This plan ensures all legacy functionality from acquisition/ is migrated into the new connectors/ (and utils/ where appropriate).
Once complete, the old rtvideo.py workflow will be fully reproducible in declarative pipelines.


1. FTP (acquisition/ftp_manager.py)

Current (legacy)

  • sync_ftp_directory(remote_dir, local_dir, dataset_period)

    • Lists remote files

    • Filters by regex/date range

    • Downloads missing files

    • Cleans zero-byte files

Migration

  • Connector API (connectors/backends/ftp.py):

    • list_files(remote_dir, pattern=None, since=None, until=None)

    • sync_directory(remote_dir, local_dir, pattern=None, since=None, until=None)

    • delete(path), exists(path), stat(path)

  • Pipeline Support:

    • YAML config example:

      since: "2024-08-01"
      until: "2025-08-01"
      file_pattern: "image_(\d{8})\.png"
      date_format: "%Y%m%d"
      

Restores rtvideo.py β€œlast year’s files” functionality.


2. HTTP (acquisition/http_manager.py)

Current (legacy)

  • Fetch binary/text/JSON (fetch_data, fetch_text, fetch_json)

  • POST data (post_data)

  • list_files(url, pattern) β€” scrape directory listings

  • .idx handling (parse lines, derive byte ranges, ranged downloads)

Migration

  • Connector (connectors/backends/http.py):

    • fetch_bytes(url)

    • fetch_text(url)

    • fetch_json(url)

    • post_data(url, data, headers)

    • list_files(url, pattern) (optional)

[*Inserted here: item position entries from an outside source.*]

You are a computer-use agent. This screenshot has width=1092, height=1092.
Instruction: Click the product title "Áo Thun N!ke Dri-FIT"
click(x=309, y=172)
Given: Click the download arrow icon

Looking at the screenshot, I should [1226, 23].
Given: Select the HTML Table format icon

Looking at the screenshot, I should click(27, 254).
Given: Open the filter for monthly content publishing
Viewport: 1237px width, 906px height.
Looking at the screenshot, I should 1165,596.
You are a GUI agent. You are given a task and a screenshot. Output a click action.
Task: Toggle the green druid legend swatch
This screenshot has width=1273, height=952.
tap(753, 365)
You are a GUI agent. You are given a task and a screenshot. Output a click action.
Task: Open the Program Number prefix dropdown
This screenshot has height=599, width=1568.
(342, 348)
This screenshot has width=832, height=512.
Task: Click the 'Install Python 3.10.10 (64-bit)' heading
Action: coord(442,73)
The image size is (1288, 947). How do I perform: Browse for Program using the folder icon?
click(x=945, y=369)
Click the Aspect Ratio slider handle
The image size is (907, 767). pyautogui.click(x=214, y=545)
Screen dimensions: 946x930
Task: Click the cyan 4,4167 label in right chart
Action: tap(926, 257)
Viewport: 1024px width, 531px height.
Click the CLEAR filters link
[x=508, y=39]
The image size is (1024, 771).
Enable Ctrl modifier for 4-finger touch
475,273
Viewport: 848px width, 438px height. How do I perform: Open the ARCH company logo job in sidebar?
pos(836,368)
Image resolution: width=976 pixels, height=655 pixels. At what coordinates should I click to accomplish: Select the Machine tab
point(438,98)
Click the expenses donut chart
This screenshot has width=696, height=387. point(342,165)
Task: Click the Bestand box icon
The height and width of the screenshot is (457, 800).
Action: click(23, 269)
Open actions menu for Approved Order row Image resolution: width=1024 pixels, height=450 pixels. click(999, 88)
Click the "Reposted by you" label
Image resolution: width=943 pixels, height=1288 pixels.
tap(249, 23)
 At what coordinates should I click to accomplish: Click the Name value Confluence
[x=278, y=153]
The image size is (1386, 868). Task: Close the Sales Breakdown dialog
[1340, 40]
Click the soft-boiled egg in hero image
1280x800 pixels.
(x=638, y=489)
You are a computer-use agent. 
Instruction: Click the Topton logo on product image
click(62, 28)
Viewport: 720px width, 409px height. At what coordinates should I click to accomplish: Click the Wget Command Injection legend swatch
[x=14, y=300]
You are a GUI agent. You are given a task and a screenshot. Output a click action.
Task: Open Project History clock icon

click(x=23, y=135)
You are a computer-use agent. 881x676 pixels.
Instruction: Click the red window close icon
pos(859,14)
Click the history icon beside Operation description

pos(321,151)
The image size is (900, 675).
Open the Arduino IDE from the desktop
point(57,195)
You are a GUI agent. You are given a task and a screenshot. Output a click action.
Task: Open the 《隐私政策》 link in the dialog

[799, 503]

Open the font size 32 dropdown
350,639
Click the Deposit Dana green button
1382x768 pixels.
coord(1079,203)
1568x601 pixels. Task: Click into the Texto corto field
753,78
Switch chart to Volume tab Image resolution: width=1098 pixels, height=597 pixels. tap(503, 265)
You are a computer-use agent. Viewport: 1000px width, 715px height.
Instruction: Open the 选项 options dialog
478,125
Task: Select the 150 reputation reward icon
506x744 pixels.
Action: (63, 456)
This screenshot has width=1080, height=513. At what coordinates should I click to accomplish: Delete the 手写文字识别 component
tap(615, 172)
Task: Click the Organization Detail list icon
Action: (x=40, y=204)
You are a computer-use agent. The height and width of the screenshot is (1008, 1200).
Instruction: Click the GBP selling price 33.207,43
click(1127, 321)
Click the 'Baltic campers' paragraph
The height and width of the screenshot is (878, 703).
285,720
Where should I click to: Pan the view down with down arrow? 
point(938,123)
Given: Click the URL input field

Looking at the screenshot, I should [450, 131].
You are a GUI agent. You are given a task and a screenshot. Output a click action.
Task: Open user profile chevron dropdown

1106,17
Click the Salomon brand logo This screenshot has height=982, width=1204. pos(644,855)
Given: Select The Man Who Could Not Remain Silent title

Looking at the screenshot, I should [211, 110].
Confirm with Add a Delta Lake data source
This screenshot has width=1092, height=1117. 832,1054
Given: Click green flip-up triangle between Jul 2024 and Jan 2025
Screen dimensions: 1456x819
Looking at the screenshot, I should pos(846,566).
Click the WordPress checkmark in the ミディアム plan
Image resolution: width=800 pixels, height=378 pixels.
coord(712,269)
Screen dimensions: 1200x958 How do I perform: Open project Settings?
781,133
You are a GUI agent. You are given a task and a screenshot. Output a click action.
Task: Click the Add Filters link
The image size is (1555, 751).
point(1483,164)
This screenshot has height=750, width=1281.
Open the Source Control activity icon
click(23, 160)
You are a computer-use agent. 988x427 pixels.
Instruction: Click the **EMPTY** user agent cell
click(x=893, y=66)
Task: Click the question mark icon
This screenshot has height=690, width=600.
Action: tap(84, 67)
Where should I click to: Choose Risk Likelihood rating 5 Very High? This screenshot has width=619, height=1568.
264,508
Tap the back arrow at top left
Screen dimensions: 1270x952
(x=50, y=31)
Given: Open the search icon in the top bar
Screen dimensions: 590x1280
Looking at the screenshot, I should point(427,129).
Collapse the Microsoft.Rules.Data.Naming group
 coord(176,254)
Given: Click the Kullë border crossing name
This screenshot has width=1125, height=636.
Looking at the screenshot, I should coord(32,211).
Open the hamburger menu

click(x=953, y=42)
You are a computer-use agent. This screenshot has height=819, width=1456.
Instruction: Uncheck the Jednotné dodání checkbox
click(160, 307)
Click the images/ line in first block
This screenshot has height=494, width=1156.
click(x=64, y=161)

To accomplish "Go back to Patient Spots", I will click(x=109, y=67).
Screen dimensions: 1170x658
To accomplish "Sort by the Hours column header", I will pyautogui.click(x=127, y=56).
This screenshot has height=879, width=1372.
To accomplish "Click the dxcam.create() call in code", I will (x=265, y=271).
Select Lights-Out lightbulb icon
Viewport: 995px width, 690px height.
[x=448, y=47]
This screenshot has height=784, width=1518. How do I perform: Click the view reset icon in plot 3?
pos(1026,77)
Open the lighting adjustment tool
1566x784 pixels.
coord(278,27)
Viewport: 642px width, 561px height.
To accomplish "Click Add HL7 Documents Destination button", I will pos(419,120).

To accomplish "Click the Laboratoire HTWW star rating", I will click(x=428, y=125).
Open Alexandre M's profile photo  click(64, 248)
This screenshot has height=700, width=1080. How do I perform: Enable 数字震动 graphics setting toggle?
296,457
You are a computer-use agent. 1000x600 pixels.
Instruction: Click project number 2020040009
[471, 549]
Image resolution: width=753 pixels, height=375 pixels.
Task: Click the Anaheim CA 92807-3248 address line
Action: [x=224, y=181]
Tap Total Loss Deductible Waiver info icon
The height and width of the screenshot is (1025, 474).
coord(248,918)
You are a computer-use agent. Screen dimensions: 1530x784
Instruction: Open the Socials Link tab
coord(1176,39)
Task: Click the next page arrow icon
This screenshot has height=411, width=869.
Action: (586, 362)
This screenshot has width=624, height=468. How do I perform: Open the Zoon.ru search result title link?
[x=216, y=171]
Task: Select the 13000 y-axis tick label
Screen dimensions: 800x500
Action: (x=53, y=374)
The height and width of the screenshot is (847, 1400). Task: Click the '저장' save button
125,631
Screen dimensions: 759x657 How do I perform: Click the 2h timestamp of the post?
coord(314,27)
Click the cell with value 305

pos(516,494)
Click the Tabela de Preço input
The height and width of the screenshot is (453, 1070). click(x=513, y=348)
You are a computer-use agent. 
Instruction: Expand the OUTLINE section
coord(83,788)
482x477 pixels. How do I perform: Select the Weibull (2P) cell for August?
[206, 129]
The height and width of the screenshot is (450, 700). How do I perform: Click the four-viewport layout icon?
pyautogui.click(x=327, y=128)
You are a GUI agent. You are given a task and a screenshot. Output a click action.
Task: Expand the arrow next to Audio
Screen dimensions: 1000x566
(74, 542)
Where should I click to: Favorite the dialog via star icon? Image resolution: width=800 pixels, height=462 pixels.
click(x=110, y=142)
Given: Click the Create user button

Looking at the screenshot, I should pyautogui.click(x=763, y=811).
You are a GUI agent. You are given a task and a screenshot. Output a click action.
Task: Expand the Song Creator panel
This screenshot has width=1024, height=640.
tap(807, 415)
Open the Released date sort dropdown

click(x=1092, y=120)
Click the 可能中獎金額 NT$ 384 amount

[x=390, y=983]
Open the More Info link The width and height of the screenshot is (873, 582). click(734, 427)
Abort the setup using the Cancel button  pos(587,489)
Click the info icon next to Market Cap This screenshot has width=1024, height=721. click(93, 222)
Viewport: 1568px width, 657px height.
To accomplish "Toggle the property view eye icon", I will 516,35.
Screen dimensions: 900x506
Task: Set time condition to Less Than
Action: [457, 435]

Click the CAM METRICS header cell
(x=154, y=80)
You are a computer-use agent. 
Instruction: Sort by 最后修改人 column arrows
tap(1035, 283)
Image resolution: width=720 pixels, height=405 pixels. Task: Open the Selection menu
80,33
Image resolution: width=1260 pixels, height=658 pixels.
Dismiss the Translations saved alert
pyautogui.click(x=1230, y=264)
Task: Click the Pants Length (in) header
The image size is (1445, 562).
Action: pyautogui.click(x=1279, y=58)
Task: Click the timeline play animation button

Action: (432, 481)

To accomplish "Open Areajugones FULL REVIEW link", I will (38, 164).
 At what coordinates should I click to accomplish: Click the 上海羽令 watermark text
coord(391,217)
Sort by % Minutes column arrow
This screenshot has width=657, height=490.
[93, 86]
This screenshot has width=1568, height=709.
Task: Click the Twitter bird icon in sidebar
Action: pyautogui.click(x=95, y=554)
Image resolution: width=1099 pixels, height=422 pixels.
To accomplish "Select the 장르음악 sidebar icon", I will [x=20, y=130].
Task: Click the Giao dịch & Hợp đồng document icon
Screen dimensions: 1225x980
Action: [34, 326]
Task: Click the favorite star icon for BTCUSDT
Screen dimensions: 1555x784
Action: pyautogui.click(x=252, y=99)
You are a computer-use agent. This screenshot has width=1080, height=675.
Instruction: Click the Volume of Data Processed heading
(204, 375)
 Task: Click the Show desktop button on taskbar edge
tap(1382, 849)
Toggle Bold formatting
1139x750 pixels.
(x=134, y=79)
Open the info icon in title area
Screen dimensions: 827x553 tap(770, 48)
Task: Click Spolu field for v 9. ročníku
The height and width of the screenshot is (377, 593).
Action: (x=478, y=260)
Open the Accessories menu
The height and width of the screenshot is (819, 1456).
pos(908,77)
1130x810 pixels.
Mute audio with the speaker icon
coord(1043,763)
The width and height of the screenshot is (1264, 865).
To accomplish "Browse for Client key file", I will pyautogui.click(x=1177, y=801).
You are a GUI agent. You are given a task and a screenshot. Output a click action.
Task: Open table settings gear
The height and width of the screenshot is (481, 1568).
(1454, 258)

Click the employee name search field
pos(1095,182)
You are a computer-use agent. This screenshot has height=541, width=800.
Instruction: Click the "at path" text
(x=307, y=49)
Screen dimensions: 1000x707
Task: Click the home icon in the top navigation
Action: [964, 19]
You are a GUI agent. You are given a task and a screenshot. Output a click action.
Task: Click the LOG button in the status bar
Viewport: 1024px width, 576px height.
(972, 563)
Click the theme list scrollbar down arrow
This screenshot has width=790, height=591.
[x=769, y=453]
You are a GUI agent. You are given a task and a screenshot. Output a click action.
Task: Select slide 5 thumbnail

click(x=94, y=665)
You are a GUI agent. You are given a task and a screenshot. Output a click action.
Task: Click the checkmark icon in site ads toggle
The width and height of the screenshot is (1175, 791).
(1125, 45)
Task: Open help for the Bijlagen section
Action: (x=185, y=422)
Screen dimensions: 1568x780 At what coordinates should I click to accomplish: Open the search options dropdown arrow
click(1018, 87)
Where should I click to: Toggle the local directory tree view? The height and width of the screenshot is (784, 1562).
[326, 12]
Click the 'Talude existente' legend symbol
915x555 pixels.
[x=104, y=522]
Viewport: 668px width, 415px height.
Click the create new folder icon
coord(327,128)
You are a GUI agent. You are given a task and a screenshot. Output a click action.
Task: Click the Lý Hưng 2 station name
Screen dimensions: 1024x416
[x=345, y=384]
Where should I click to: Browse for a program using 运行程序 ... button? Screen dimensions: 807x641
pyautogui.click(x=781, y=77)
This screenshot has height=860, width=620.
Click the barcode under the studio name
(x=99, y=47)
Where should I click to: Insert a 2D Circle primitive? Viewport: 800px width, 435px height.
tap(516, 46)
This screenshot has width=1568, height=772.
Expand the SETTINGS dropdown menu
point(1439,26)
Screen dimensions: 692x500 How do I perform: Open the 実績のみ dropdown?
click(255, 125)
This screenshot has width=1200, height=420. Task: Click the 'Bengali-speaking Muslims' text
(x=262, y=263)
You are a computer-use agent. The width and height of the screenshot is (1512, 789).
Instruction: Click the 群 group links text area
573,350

  • Utils (utils/grib.py):

    • .idx parsing + byte range helpers

    • parallel downloads


3. S3 (acquisition/s3_manager.py)

Current (legacy)

  • list_files(prefix, pattern)

  • fetch, upload, exists, delete, stat

  • .idx parsing, ranged downloads

Migration

  • Connector (connectors/backends/s3.py):

    • list_files(prefix=None, pattern=None, since=None, until=None)

    • exists(key), delete(key), stat(key)

  • Utils (utils/grib.py):

    • .idx parsing + ranged downloads


4. Vimeo (acquisition/vimeo_manager.py)

Current (legacy)

  • upload_video(file)

  • update_video(file, video_uri)

  • update_video_description(video_uri, new_description)

  • No fetch/list

Migration

  • Connector (connectors/backends/vimeo.py):

    • upload_bytes(path)

    • update_video(path, video_uri)

    • update_description(video_uri, text)

Treat Vimeo as upload-only sink connector.


5. GRIB Utils (acquisition/grib_utils.py)

Current (legacy)

  • .idx helpers

  • Byte range utilities

  • Parallel downloads

Migration

  • Move entirely to utils/grib.py

  • Imported by FTP/HTTP/S3 connectors when needed.


6. Pipeline & CLI Enhancements

  • Add support for since, until, file_pattern, date_format in YAML configs.

  • Add transform stage type for structured metadata (e.g. start/end dates β†’ JSON).

  • CLI support example:

    zyra run pipeline.yaml --set fetch_images.since=2024-08-01
    

7. Removal of acquisition/

  • Once all functionality above is ported:

    • Update imports to use connectors/ and utils/

    • Update pipelines with new connector features

    • Remove acquisition/ directory completely

    • Add tests to ensure no regressions from old scripts (rtvideo.py)


Outcome

  • rtvideo.py workflow replicated in pipelines:

    • FTP sync by date range

    • ffmpeg movie composition

    • Vimeo update/replace upload

    • S3 metadata upload

  • All acquisition/ functionality migrated or retired

  • Pipelines fully declarative, reproducible, and testable